Note 89:[ (retour) ] L'abbé B., du diocèse d'Auch.
«Si vous voulez quelques notes sur les fêtes de Noël, dans notre beau Béarn, je puis vous en donner. Tout se passait très simplement: les amis se réunissaient, on chantait des Noëls béarnais, en attendant la Messe de minuit. On nous faisait rôtir des marrons et on nous faisait boire de cet excellent vin blanc qu'aimait tant notre bon Henri (Henri IV, le Béarnais); seulement on nous le donnait à très petite dose, car il porte.
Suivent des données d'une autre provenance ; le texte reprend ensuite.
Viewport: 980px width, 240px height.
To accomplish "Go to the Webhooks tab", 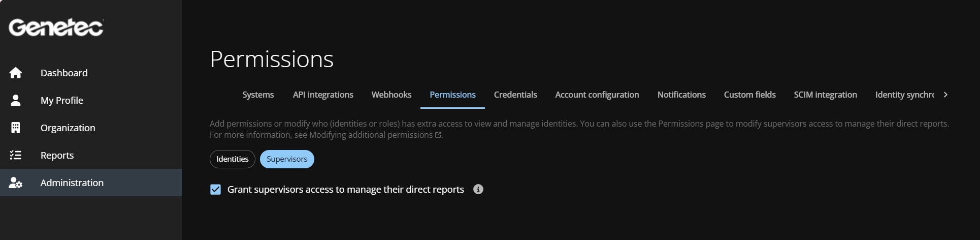I will click(391, 95).

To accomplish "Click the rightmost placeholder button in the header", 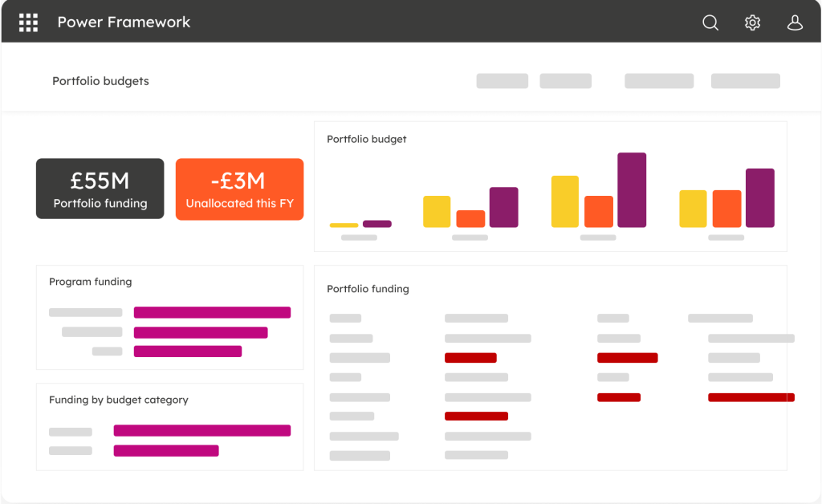I will 745,81.
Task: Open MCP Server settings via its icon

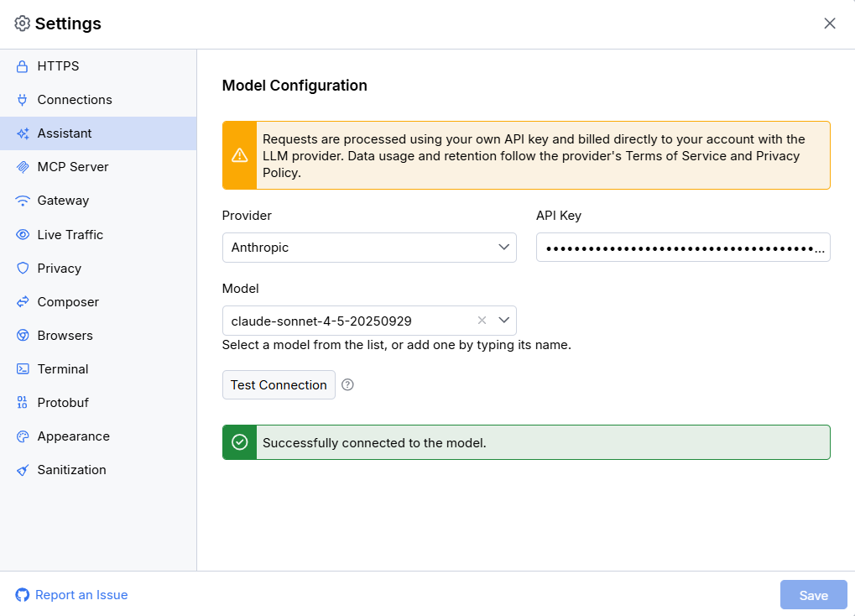Action: 21,166
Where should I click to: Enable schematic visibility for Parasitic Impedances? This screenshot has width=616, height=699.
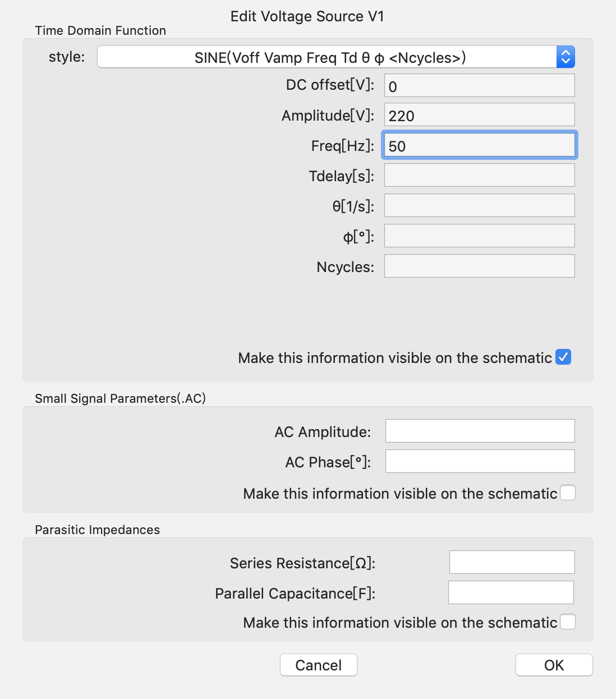tap(568, 622)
Puis on nous mettait au dodo, en nous promettant de nous réveiller au moment voulu... Et le lendemain grand désespoir de n'avoir pas été réveillé à temps, mais le tour était joué.
«Et l'on nous menait voir le petit Jésus dans sa Crèche, où nous lui promettions d'être sages. Ceci se passait dans ma petite enfance, il y a trois quarts de siècle[90]».
Note 90:[ (retour) ] Mme la comtesse de X...
Dans les montagnes du Gévaudan (Lozère), on arrive à trois heures du matin de la Messe de minuit. On prend un air de feu et on se met à table. Depuis des siècles, le menu est toujours le même: oreille de porc, riz au lait, saucisse, fromage.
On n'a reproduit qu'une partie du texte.